__YOUR ASSIGNMENT__: Nothing may be left out, so copy every entry exactly.

__AVAILABLE DATA__:
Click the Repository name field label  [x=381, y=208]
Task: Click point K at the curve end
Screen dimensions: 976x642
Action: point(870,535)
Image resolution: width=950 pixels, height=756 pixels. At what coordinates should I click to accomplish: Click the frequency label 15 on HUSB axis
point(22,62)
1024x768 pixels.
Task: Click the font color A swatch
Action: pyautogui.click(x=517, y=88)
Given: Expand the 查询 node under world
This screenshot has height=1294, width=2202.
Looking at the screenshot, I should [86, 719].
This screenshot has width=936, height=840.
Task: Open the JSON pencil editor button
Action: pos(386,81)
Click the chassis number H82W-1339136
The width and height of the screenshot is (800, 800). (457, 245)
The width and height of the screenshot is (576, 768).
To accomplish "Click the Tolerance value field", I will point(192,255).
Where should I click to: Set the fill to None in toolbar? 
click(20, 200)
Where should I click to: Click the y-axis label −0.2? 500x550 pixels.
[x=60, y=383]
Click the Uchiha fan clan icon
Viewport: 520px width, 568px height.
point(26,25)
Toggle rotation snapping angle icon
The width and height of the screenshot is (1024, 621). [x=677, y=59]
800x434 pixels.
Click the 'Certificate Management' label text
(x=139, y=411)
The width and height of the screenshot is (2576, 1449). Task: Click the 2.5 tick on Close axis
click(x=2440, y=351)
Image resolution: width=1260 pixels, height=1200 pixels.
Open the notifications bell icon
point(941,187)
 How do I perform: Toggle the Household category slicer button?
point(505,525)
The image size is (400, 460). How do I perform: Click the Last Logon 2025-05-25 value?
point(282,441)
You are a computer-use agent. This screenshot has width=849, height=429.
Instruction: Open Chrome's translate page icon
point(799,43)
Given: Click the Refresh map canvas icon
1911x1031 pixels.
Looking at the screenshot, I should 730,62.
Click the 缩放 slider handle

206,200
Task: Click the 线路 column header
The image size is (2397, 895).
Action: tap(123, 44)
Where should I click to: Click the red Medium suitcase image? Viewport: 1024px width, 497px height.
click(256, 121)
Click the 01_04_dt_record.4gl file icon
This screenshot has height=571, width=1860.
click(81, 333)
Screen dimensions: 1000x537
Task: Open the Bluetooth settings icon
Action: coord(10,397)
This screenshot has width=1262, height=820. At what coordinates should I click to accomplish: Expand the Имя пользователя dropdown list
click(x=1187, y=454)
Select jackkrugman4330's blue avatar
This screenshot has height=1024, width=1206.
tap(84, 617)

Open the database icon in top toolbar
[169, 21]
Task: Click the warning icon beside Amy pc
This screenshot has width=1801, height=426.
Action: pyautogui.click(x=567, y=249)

__RESULT__:
Click the Repository name field label  [x=381, y=208]
Task: Click point K at the curve end
Screen dimensions: 976x642
Action: point(870,535)
Image resolution: width=950 pixels, height=756 pixels. At what coordinates should I click to accomplish: Click the frequency label 15 on HUSB axis
point(22,62)
1024x768 pixels.
Task: Click the font color A swatch
Action: pyautogui.click(x=517, y=88)
Given: Expand the 查询 node under world
This screenshot has height=1294, width=2202.
Looking at the screenshot, I should [86, 719].
This screenshot has width=936, height=840.
Task: Open the JSON pencil editor button
Action: pos(386,81)
Click the chassis number H82W-1339136
The width and height of the screenshot is (800, 800). (457, 245)
The width and height of the screenshot is (576, 768).
To accomplish "Click the Tolerance value field", I will point(192,255).
Where should I click to: Set the fill to None in toolbar? 
click(20, 200)
Where should I click to: Click the y-axis label −0.2? 500x550 pixels.
[x=60, y=383]
Click the Uchiha fan clan icon
Viewport: 520px width, 568px height.
point(26,25)
Toggle rotation snapping angle icon
The width and height of the screenshot is (1024, 621). [x=677, y=59]
800x434 pixels.
Click the 'Certificate Management' label text
(x=139, y=411)
The width and height of the screenshot is (2576, 1449). Task: Click the 2.5 tick on Close axis
click(x=2440, y=351)
Image resolution: width=1260 pixels, height=1200 pixels.
Open the notifications bell icon
point(941,187)
 How do I perform: Toggle the Household category slicer button?
point(505,525)
The image size is (400, 460). How do I perform: Click the Last Logon 2025-05-25 value?
point(282,441)
You are a computer-use agent. This screenshot has width=849, height=429.
Instruction: Open Chrome's translate page icon
point(799,43)
Given: Click the Refresh map canvas icon
1911x1031 pixels.
Looking at the screenshot, I should 730,62.
Click the 缩放 slider handle

206,200
Task: Click the 线路 column header
The image size is (2397, 895).
Action: tap(123, 44)
Where should I click to: Click the red Medium suitcase image? Viewport: 1024px width, 497px height.
click(256, 121)
Click the 01_04_dt_record.4gl file icon
This screenshot has height=571, width=1860.
click(81, 333)
Screen dimensions: 1000x537
Task: Open the Bluetooth settings icon
Action: coord(10,397)
This screenshot has width=1262, height=820. At what coordinates should I click to accomplish: Expand the Имя пользователя dropdown list
click(x=1187, y=454)
Select jackkrugman4330's blue avatar
This screenshot has height=1024, width=1206.
tap(84, 617)

Open the database icon in top toolbar
[169, 21]
Task: Click the warning icon beside Amy pc
This screenshot has width=1801, height=426.
Action: pyautogui.click(x=567, y=249)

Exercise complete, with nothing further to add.